[Work to do]
Collect every line of the records below that contains the string "Find", treating uppercase and lowercase as distinct, and copy each such line out in full.

--------------------

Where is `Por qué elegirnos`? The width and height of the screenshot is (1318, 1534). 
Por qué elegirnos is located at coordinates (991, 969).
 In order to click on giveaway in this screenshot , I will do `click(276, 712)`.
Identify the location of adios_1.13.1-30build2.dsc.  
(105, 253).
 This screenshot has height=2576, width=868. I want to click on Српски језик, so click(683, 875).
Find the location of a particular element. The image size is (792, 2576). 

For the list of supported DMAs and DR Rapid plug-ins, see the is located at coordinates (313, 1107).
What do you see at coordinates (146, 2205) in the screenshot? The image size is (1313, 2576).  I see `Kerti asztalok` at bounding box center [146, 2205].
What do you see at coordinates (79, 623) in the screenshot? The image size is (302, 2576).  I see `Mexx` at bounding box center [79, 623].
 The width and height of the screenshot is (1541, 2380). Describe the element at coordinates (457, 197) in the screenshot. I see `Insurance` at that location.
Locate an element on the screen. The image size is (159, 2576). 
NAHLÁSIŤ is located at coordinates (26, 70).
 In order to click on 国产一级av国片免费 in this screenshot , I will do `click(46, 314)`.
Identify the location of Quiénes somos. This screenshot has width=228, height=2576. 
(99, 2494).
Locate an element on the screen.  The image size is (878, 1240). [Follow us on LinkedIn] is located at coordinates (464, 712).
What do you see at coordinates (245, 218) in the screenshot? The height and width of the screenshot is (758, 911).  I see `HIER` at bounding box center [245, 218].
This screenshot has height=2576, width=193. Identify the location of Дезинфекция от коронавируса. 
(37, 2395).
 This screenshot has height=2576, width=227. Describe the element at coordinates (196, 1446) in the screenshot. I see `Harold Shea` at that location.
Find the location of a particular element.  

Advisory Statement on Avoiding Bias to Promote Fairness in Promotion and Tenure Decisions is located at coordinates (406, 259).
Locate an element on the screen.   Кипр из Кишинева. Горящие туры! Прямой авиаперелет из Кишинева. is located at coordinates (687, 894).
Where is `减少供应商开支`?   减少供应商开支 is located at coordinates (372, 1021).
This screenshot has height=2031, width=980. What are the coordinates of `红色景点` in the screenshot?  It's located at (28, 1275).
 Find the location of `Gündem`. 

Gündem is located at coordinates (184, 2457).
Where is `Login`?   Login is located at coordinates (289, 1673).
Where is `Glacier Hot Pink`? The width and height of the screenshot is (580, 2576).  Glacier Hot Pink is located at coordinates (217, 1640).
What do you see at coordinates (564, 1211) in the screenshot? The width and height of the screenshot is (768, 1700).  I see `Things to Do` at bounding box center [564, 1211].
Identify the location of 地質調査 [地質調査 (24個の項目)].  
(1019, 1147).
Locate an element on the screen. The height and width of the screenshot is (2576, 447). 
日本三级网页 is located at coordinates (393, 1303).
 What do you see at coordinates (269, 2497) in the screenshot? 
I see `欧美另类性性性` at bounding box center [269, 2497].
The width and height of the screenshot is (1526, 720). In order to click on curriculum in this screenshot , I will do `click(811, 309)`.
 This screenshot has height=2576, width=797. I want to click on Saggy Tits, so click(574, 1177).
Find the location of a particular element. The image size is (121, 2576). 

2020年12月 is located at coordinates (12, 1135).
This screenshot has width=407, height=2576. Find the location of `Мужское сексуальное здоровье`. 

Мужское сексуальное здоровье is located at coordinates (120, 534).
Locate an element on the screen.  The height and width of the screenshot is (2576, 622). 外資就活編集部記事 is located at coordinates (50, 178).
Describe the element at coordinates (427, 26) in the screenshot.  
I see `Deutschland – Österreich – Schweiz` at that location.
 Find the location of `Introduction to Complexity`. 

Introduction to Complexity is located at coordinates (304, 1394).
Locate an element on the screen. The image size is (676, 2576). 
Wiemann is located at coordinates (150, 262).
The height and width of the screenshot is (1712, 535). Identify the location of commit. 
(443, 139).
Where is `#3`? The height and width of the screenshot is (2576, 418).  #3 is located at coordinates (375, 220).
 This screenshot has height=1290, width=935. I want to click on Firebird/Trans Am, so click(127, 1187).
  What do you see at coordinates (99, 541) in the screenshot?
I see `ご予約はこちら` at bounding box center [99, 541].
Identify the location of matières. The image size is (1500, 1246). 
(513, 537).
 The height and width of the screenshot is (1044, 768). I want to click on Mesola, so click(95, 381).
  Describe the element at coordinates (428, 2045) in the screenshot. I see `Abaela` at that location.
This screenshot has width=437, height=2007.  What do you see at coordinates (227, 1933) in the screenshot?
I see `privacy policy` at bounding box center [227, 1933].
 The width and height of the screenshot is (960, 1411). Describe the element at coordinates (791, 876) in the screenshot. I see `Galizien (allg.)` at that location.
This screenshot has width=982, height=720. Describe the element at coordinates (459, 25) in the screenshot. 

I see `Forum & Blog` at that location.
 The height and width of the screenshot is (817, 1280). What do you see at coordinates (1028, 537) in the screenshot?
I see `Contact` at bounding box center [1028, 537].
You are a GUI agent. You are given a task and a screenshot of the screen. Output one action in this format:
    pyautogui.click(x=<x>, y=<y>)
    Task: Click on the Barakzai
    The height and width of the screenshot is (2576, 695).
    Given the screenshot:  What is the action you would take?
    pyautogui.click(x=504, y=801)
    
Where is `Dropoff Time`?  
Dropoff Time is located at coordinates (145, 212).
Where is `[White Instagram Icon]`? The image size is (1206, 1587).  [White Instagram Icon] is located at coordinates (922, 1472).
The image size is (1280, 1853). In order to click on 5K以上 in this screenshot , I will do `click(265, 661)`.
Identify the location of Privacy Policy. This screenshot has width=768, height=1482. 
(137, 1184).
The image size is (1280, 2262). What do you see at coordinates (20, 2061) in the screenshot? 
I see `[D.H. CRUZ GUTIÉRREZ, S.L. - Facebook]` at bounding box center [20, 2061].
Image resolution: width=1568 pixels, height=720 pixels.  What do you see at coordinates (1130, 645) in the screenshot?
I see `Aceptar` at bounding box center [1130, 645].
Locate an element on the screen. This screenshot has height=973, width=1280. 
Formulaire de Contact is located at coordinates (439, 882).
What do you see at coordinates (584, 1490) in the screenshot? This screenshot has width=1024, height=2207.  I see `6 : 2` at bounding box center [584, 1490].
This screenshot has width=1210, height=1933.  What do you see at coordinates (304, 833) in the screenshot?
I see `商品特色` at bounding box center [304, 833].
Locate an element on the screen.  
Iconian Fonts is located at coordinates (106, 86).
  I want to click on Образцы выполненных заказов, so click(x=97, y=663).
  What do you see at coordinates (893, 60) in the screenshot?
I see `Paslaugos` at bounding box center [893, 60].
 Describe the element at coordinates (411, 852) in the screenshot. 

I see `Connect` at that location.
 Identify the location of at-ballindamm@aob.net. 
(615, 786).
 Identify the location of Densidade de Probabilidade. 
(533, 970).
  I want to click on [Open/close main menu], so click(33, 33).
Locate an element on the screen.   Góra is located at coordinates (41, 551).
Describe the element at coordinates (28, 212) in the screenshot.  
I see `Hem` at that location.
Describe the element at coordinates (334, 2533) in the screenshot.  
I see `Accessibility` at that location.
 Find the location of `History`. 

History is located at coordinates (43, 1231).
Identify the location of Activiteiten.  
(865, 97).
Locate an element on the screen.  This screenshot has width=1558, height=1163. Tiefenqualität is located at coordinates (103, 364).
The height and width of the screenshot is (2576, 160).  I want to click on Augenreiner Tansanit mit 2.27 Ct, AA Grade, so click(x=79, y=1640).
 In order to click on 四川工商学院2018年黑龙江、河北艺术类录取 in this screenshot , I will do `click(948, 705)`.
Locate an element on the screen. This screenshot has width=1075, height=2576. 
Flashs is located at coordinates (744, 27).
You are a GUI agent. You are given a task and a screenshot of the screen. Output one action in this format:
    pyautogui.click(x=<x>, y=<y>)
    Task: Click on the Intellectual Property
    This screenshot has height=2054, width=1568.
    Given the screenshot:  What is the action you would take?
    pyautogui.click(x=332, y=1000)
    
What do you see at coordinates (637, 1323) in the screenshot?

--------------------

[Written answer]
Find the location of a particular element. The image size is (792, 2576). 
Find the location of a particular element.  
 Find the location of `Gündem`. 
Find the location of a particular element. The image size is (121, 2576). 
This screenshot has width=407, height=2576. Find the location of `Мужское сексуальное здоровье`. 
 Find the location of `Introduction to Complexity`. 
 Find the location of `History`. 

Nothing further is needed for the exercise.